In a typical off-season, Aaron Harang said he’ll wait until mid-November to train for the upcoming season. After last season, he moved the plan up a month.

“This year I just decided to take some time to let my body recover — I didn’t go crazy. I did a lot of circuit-based training so it’s not as hard on the body.”

In circuit training, the participant moves from station to station, exercise to exercise, in a rapid fashion.

“I focused on trying to increase my strength from what I had in the past,” Harang said.

His training, combined with a new diet, allowed Harang to come into camp looking slimmer than he finished last season. He wouldn’t say how much weight he lost, but 10 pounds would be a conservative estimate.

Of course, endurance won’t be as much of an issue if Harang pitches out of the bullpen. He is likely one of three holdovers from the Dodgers’ 2012 rotation who will open the season in the bullpen, assuming that health isn’t an issue for any of the projected five starters.
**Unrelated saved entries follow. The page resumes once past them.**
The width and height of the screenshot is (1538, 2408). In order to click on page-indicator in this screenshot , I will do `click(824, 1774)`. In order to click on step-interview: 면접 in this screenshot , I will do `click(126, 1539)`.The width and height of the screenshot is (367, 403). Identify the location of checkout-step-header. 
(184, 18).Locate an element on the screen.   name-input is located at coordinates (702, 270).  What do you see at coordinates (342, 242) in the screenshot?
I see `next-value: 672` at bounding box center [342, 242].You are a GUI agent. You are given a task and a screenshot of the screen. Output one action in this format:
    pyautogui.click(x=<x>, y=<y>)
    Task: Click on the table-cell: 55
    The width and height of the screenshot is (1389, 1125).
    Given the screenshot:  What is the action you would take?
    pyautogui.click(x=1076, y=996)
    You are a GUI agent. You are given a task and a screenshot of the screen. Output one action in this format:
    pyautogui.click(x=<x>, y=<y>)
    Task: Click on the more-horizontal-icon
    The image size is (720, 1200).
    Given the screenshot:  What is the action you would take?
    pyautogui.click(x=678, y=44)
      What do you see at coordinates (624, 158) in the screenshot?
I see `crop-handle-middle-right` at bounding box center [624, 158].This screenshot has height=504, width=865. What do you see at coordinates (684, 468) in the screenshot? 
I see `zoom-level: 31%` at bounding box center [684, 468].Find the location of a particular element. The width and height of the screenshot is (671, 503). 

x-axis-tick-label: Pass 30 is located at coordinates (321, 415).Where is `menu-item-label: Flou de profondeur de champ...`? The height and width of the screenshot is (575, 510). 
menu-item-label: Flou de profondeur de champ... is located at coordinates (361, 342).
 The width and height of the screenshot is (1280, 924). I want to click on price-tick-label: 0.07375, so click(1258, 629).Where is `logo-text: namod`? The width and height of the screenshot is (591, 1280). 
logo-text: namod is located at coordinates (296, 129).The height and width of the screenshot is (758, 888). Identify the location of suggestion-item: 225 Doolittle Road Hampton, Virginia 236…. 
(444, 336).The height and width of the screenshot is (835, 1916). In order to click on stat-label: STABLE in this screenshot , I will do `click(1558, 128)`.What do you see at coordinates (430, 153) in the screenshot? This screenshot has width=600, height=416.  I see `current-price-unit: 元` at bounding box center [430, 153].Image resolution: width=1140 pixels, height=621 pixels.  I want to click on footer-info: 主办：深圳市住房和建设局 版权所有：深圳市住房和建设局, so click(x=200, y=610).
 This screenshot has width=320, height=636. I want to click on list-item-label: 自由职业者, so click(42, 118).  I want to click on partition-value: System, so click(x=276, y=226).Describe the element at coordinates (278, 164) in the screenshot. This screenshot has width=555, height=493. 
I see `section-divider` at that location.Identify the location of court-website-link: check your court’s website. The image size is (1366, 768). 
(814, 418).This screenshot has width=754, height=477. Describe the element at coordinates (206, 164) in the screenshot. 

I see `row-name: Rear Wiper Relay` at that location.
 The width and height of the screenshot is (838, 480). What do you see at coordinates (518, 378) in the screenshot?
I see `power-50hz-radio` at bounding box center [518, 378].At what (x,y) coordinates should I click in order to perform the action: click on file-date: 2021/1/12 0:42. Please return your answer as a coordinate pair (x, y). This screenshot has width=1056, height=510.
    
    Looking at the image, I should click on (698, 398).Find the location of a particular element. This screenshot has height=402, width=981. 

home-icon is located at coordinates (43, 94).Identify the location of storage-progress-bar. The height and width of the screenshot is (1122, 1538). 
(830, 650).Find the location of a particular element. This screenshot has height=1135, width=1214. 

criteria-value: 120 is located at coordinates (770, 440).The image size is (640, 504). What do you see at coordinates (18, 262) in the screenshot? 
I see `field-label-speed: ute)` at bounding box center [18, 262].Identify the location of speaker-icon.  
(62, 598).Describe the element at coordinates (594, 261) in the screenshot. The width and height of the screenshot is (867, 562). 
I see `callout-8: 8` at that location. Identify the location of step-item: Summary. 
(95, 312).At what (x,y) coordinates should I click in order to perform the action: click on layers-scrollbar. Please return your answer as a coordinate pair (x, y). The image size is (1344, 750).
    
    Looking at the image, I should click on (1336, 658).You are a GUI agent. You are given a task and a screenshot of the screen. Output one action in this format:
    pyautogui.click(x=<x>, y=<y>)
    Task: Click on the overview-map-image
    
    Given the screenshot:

Harang, who’s under contract for 2013 with a mutual option for 2014, went 10-10 with a 3.61 earned-run average in his first season as a Dodger. Even though he’s never been a reliever in his career, the 34-year-old is preparing for this season like he would any other.

“I’m preparing with the mindset that I’m a starter,” Harang said. “That’s where I’m planning to be at.”

So are Ted Lilly and Chris Capuano. Yet unlike them, Harang didn’t say that he would consider pitching out of the Dodgers’ bullpen. “I’m planning on starting,” he said.

Assuming the Dodgers go with a five-man rotation of Clayton Kershaw, Zack Greinke, Josh Beckett, Hyun-Jin Ryu and Chad Billingsley, Harang will need to go elsewhere to start. He can’t wait until opening day, either. At some point this spring, there won’t be enough innings for more than five starters in Cactus League games.

“As Kersh builds up he’s going to start throwing 75 pitches,” Mattingly said. “That may be five innings or so. You still have relievers you have to work in, different guys. So you don’t have the innings. When he first starts out getting 25 or 30 pitches, he’s going to throw two innings. There’s seven innings left we have to fill. When he starts throwing five and more (innings), then you start getting into areas where you run out of innings in major-league spring games and you start using the back fields.”

If Harang is still a Dodger by then, keep an eye on the back fields for a svelte 6-foot-7 right-hander.